Authors: De Silva, M. D. K.
Tissera, J. H. D. S. P
Keywords: Noise
hearing loss
Issue Date: 2021
Publisher: University of Colombo
Citation: De Silva M. D. K.; Tissera J. H. D. S. P. (2021), Occupational Noise Induced Hearing Loss Among the Dental Professionals Working at Dental Institutes in Sri Lanka, Proceedings of the Annual Research Symposium, 2021, University of Colombo,387
Abstract: Noise at the dental setup has an adverse effect on the hearing ability of the dentists. This study aimed to determine the prevalence of hearing loss among dental practitioners and to identify the demographic and service-related factors associated with hearing loss among dental practitioners working at dental institutions in Sri Lanka. A descriptive cross-sectional study was designed to include 155 dental professionals working at three dental institutions in Sri Lanka; the National Dental Hospital (teaching)- Colombo, Dental Teaching Hospital-Peradeniya, and Institute of Oral Health- Maharagama.

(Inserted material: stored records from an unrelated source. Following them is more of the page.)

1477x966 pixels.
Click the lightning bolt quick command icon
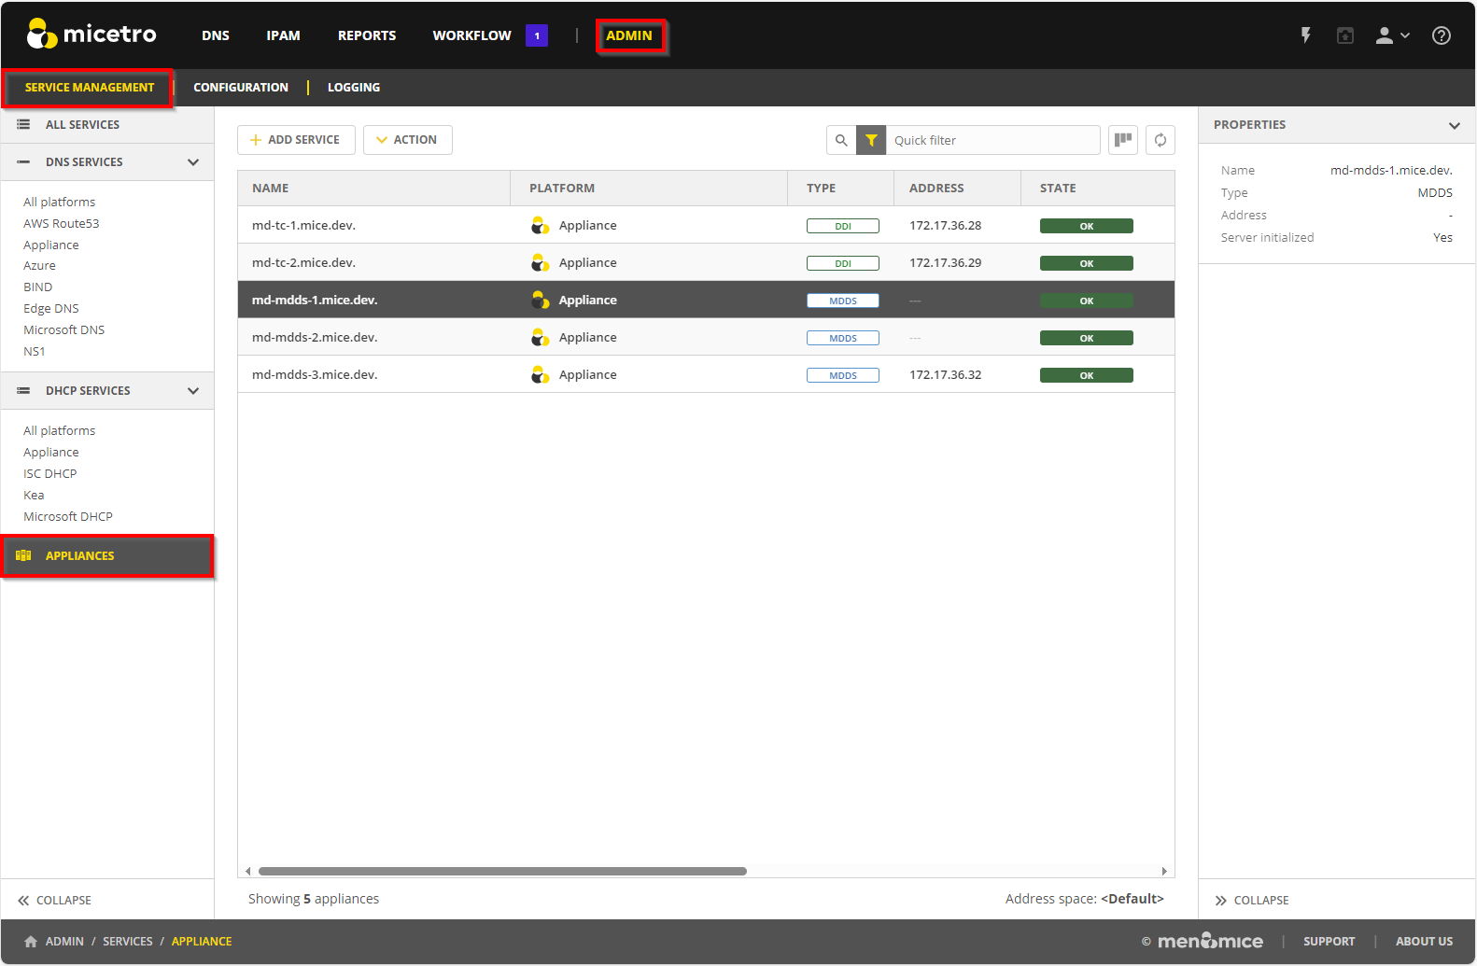[x=1305, y=35]
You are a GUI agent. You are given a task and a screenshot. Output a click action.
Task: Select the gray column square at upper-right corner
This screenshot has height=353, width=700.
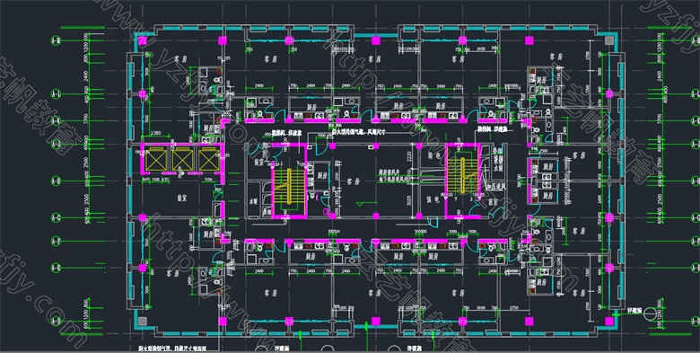(x=609, y=41)
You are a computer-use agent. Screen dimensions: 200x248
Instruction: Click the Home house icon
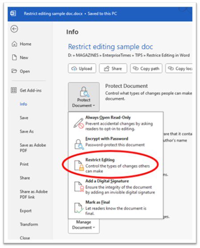tap(14, 44)
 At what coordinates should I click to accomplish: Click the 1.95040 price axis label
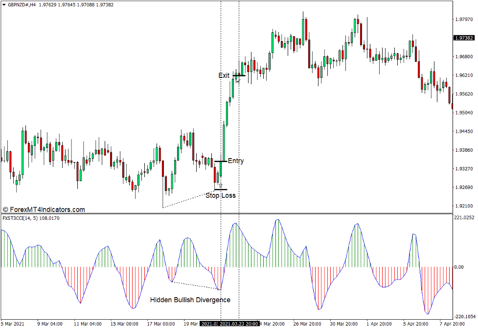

Data were collected through an interviewer-administered questionnaire which obtained information on auditory symptoms, demographic and work-related data and a standard hearing assessment; Pure Tone Audiometry where hearing threshold >15dB is considered as having a loss. Descriptive statistics and regression analysis were used to analyse data. Participants were in 25- 60 age range. Majority consisted of females, working 6 days per week and attached to restorative dentistry. Work experience ranged from 1 – 37 years. Only 39.4% of dentists were reported to get exposed to loud sounds apart from dentistry. According to the hearing test, 70% of the dentists in the present study were found to have a hearing loss at least in one ear, where left ears were affected more. However, irrespective of the ears, having a normal hearing or hearing loss at hearing thresholds of 6kHz was noted to be poorer, while relatively better hearing in lower frequencies which is characteristic of hearing loss due to noise exposure. The proportion of dentists who experienced tinnitus and difficulty in speech recognition was 14%, while 21% reported difficulty in the following speech only when there is background noise. Age, work experience, specialization in general dentistry, and perceived speech recognition difficulty were significantly associated with hearing loss. More than 10 years of work experience and perceived speech recognition difficulty in noise were significant indicators of existence of hearing loss in both ears. Dentists attached to the three dental institutes are at risk of developing hearing loss. It is recommended to conduct annual hearing check-ups and take necessary measures to reduce exposure to noise in the dental setup.